When talking on a clear phone line, the portals are fairly simple to use. Navigating around Tellme requires saying just one or two words, such as “driving directions,” or “restaurants,” and the voice prompts guide you the rest of the way. Get lost and the command “Tellme menu” takes you back to the auditory equivalent of a home page. 

Regular callers can also create a “favorites” list that makes it easy to go directly to specific information. 

As work continues on new software and applications, voice portals created for consumers and businesses are expected to become big business. 

The voice portal industry is expected to grow from $2 billion in 2000 to $12 billion in 2005, with a projected 128 million callers, according to the Kelsey Group. 

As privately held companies, the all-purpose portals don’t disclose how many people use their services. 

The Kelsey Group estimates users at slightly more than 1 million. Another 3 million are believed to use more specialized portal services that translate e-mail messages and perform other specific tasks. 

“There is still a lot of evolution that needs to take place,” said Kelsey analyst Mark Plakias. “A lot of what we are seeing now won’t be around in a few years. The portals today are where the Web was back in 1995.” 

The potential market for voice portals is spurring more Webmasters to encode the content on their sites with “Voice XML,” computer code that can be translated into English by voice browsers. 

Meantime, a San Francisco company, VocalPoint Technologies, has developed a technology that can read HTML, the computer code behind the Web, and convert it into voice applications for businesses that want to create their own portals. 

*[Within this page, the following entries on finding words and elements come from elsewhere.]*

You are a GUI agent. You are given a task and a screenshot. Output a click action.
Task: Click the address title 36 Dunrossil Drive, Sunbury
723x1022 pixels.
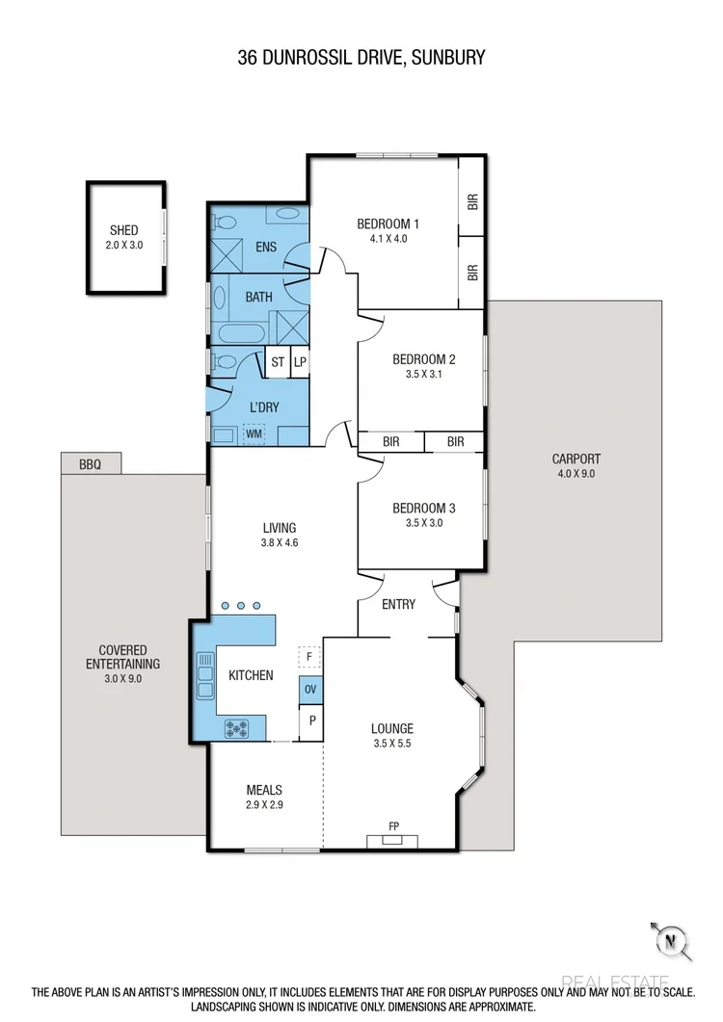pos(362,58)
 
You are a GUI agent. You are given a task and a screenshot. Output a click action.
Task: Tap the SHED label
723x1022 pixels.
pos(123,230)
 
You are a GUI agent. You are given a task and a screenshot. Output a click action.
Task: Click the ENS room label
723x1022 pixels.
pos(266,247)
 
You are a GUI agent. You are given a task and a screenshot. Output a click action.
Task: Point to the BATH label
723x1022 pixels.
pos(258,297)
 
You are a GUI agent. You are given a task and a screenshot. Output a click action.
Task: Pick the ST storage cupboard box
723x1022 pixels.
pos(278,362)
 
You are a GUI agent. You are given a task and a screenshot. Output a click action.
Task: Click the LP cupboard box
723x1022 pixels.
pos(300,362)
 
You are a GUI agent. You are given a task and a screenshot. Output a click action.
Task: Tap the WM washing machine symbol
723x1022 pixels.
pos(254,434)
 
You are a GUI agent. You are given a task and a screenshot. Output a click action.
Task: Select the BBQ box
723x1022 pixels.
pos(93,464)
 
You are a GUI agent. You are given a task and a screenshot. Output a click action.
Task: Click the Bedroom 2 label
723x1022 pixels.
pos(423,359)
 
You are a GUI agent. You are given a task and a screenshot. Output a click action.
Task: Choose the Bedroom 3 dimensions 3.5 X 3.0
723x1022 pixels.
pos(423,523)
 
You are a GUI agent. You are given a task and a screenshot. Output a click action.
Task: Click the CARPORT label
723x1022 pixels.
pos(576,459)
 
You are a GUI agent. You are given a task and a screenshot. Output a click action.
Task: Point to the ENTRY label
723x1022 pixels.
pos(398,604)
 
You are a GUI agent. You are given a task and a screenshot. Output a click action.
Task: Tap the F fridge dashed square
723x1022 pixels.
pos(308,656)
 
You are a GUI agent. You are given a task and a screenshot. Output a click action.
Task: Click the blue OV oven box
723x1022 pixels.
pos(310,690)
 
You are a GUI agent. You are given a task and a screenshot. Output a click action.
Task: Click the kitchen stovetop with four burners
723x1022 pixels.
pos(237,728)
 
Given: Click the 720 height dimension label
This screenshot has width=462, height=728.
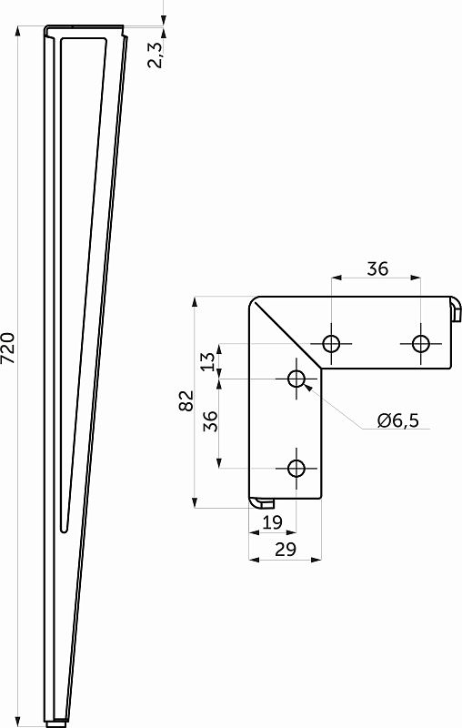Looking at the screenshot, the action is point(9,349).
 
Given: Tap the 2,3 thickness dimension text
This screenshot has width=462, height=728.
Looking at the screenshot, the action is point(156,56).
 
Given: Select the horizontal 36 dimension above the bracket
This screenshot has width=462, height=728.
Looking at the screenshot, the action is point(377,268).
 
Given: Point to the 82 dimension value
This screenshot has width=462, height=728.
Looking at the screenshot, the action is point(186,400).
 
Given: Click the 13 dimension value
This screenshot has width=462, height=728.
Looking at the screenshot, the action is point(209,361).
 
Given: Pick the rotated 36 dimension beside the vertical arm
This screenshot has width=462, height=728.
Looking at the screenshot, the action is point(210,421).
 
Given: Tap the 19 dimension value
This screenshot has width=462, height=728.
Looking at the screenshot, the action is point(272,522).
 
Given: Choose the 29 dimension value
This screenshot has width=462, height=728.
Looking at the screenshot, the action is point(286,550).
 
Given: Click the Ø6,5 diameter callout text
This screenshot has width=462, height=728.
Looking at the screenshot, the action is point(398,420).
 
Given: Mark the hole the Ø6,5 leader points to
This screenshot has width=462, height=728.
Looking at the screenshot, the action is point(296,379).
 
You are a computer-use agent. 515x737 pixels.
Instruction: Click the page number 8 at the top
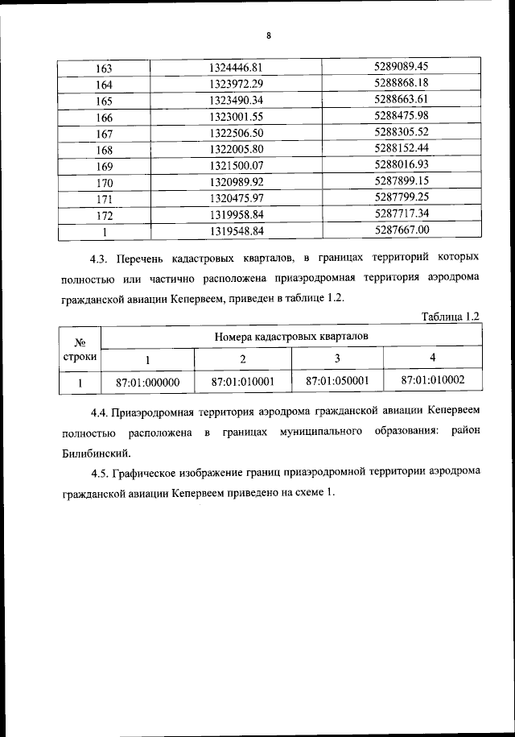tap(269, 35)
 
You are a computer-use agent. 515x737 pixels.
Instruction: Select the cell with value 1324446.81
tap(236, 66)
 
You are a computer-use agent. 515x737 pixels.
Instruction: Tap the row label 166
tap(104, 117)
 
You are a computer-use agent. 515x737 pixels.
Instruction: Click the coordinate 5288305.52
tap(402, 132)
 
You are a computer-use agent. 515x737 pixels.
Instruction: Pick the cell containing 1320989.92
tap(236, 182)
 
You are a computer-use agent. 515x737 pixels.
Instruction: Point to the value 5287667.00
tap(402, 230)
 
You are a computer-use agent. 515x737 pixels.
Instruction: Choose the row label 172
tap(104, 215)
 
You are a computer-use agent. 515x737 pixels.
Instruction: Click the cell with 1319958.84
tap(236, 215)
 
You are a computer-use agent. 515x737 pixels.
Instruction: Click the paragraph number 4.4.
tap(100, 413)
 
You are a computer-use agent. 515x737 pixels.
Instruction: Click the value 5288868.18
tap(402, 83)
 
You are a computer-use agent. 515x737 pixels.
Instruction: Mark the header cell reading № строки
tap(80, 348)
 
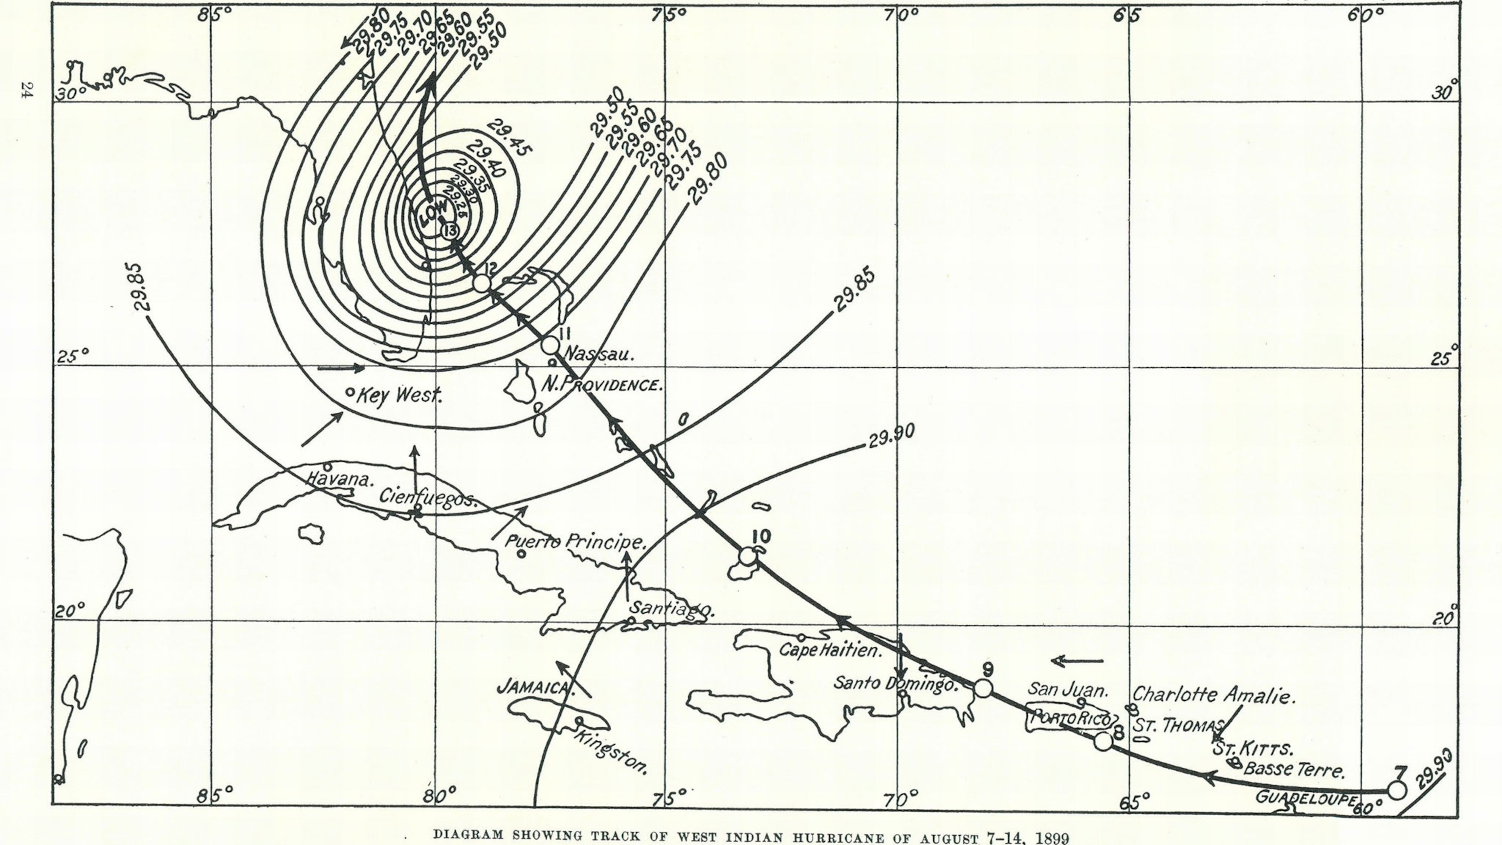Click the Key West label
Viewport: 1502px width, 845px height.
[x=399, y=396]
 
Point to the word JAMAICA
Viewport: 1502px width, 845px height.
[x=535, y=688]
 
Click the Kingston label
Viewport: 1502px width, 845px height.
[x=611, y=752]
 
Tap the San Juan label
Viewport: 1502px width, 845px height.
[x=1067, y=690]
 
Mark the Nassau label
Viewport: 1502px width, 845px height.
[x=599, y=354]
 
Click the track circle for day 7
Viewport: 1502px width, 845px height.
[x=1397, y=790]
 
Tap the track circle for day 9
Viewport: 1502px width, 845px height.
[x=984, y=688]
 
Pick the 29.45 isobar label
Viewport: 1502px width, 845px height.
[x=509, y=137]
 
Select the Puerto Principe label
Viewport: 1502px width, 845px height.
[x=575, y=542]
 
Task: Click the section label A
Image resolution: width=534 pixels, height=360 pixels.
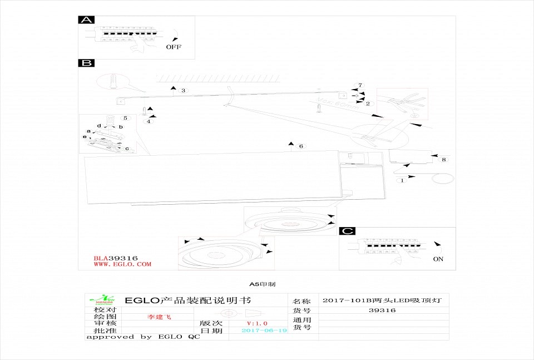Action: (86, 20)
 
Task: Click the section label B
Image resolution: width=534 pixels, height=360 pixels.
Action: (86, 63)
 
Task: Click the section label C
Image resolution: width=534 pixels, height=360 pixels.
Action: (347, 231)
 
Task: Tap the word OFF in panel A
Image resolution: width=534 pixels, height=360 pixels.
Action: (174, 47)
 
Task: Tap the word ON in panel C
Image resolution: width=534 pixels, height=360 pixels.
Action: (438, 259)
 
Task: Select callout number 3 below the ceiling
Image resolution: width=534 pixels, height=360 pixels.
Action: (184, 90)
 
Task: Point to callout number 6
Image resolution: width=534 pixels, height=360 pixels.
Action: (301, 146)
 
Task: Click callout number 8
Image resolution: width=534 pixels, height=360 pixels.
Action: (443, 160)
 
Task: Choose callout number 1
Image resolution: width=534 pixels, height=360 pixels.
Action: (403, 180)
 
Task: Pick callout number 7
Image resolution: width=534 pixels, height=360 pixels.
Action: (360, 85)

For now, Tellme and BeVocal are just trying to build a mass market of customers that will entice businesses to advertise on their services. 

Both portals are still in their infancy. Tellme’s phone lines opened in April 2000 and BeVocal began accepting calls in June 2000. 

Over the long haul, though, the companies hope to do much more than provide consumers with a new way to extract information from the Internet. Ultimately, they want to morph into the launching pad for the phone calls of the future. 

“We want to become ’Dialtone 2.0,”’ McCue said. 

In this scenario, voice portals essentially would supplant the telephone keypad for placing calls. 

Instead of punching in numbers to place a call, people simply would pick up a phone and announce the name of a person or business. Business calls might be answered by another automated system. 

As McCue sees it, this is the ultimate “killer application” for portals — free directory assistance that finds a business or person for a caller, then connects them. The company plans to make money from referral fees paid by businesses. 

It’s an ambitious game plan that the portal start-ups know they won’t be able to execute by themselves. 

Already, BeVocal has licensed its technology to wireless phone carriers Sprint and Qwest so they can provide voice portals to their subscribers. 

Even more wireless phone alliances are in the works, said C. Mikael Berner, CEO of BeVocal, which is backed by $46 million in venture capital. 

“We strongly believe every wireless carrier in the U.S. will have some kind of voice (portal) by the end of this year,” said Berner, whose company also operates its own publicly accessible portal. 

Tellme’s backers include AT&T, which invested $60 million. Eventually, says McCue, his company may well end up a business partner with Yahoo and America Online, which last fall introduced telephone portals of their own.